[Rows of pointing data]
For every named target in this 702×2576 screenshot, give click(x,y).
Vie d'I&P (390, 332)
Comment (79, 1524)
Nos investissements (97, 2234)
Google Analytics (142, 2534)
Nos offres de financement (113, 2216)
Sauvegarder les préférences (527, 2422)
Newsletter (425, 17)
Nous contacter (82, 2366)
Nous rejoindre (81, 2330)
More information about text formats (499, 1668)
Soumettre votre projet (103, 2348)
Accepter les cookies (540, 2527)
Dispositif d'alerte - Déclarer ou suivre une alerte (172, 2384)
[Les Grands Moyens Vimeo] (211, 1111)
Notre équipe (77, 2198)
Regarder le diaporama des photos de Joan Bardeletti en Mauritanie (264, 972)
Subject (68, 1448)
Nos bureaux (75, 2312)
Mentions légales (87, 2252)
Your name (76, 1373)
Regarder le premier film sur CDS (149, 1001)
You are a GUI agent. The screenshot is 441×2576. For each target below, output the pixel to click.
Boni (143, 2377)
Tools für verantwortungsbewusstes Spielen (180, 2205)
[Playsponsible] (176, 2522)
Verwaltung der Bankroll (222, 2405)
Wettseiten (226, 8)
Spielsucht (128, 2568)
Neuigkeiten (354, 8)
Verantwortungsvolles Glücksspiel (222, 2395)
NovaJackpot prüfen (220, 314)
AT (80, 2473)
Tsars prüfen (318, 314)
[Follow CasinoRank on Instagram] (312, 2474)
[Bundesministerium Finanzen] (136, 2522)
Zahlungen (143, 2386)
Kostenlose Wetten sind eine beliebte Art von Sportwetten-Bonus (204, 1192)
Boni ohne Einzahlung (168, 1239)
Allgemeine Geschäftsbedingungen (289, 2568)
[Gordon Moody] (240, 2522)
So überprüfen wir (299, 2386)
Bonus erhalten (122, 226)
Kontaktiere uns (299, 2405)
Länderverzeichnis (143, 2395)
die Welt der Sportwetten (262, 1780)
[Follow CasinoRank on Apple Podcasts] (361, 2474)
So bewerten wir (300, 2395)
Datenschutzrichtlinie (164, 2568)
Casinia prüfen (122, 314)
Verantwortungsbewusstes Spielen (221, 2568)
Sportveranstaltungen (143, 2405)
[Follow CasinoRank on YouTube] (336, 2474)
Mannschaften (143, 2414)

TASK BRIEF: Tally the rows above that contain the string "Bonus", and reply with the number alone.

RESULT OF THE EXERCISE: 2